Connections to all mainland destinations can be made by bus. The closest airport, with scheduled domestic flights, is Campbeltown Airport, Machrihanish with direct flights to Glasgow Airport. International flights are available from Glasgow and Edinburgh airports, both of which can ordinarily be reached in two-and-a-half hours and three-and-a-half hours respectively.
Escart enjoys a relatively secluded position set back from the A83, accessed by a 200-metre stone chipped private track leading up to the farmhouse and agricultural buildings. The farm, which has a primarily westerly aspect, ranges in height from sea level rising to 110 metres on Glac na h-Ordaig. The farmhouse sits in an elevated position with the range of stone and timber outbuildings to the rear while the cottage is 20m to the north.
Escart provides the perfect secluded getaway with spectacular inland and coastal views. The property has plenty of scope for improvement and affords potential purchasers the opportunity to create a new stand-alone farm/mini estate or equine property but might equally lend itself to small-scale rewilding or as a forestry investment.
The substantial farmhouse faces west with fine views of West Loch Tarbert down the driveway. While currently in derelict condition, the farmhouse presents an opportunity for the buyer to either restore the existing building or alternatively develop a new dwelling (subject to the gaining the requisite planning permission) on either the same site or elsewhere on the farm. The current structure is of traditional stone construction under a pitched timber-framed slate-covered roof and extends over two-and-a-half storeys with a single-storey extension to the rear and conservatory to the front.
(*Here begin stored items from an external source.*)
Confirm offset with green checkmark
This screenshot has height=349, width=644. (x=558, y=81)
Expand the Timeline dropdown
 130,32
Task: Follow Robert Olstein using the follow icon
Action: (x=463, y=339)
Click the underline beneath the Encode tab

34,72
Given its current condition, it will not be possible to safely inspect the interior, but we understand the accommodation formerly included:
Ground floor: Dining room, living room and conservatory all accessed from a hallway with stairs leading to the first floor. The kitchen/breakfast room to the rear is accessed off the dining room, which runs the full width of the building. The back door is accessed through the boot room with further access to the utility and WC. A pantry adjoins the kitchen.
First floor: Consisting of four double bedrooms with two family bathrooms at the front and rear of the house, accessed off two hallways.
Second floor: Three further double bedrooms and a shared bathroom.
Extending to approximately 198.47 acres (80.32 hectares). The majority of the land lies to the east of the A83 with a smaller area to the west. A single small standalone field lies to the south of the West Loch Shores holiday park. The farm does not have a formal farming operation at present, and there are no Basic Payment Entitlements owned or included in the sale. In general, the land can all be described as being permanent pasture or rough grazing, with areas of woodland grazing in the north east.
The main block of land is divided into several enclosures by mainly post and wire fences. It is understood that all the land has been designated within the Less Favoured Area (LFA) with the majority classified as Grade 5.3 by the James Hutton Institute Land Classification for Agriculture system. In addition, all the agricultural land is IACS registered but not currently being claimed upon.
Escart would provide extensive grazing and enclosed space for an equestrian-minded purchaser and ample room for the development of a riding area/ménage and stabling, whether in a bespoke building or conversion of the existing structures.